Material for the task:
····················

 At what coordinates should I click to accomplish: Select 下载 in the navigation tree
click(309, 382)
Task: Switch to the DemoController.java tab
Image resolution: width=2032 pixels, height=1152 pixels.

····················

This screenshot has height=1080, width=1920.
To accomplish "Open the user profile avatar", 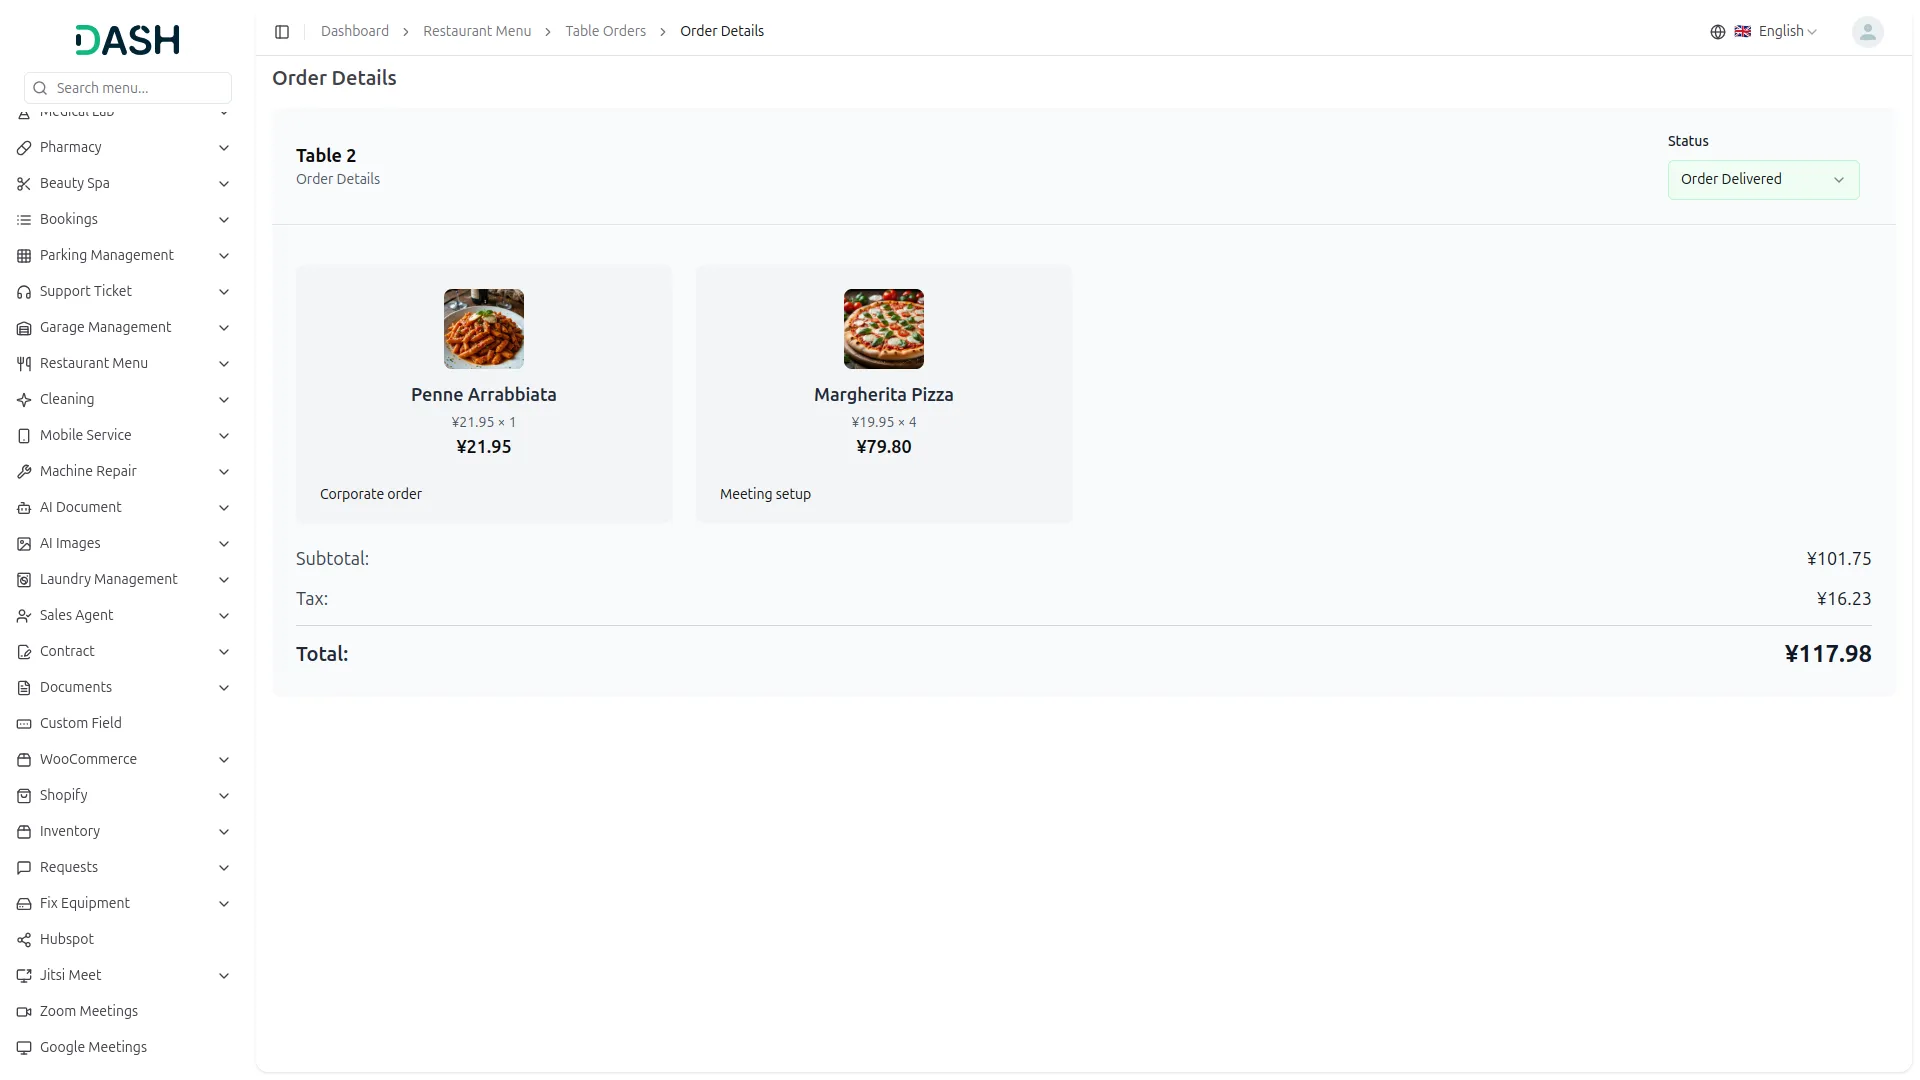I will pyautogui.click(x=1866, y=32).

····················

What the task asks: Produce a word-for-word copy of everything above from the line holding "Task: Switch to the DemoController.java tab" down to the line holding "Image resolution: width=2032", with both of those lines kept.

Response area:
Task: Switch to the DemoController.java tab
Image resolution: width=2032 pixels, height=1152 pixels.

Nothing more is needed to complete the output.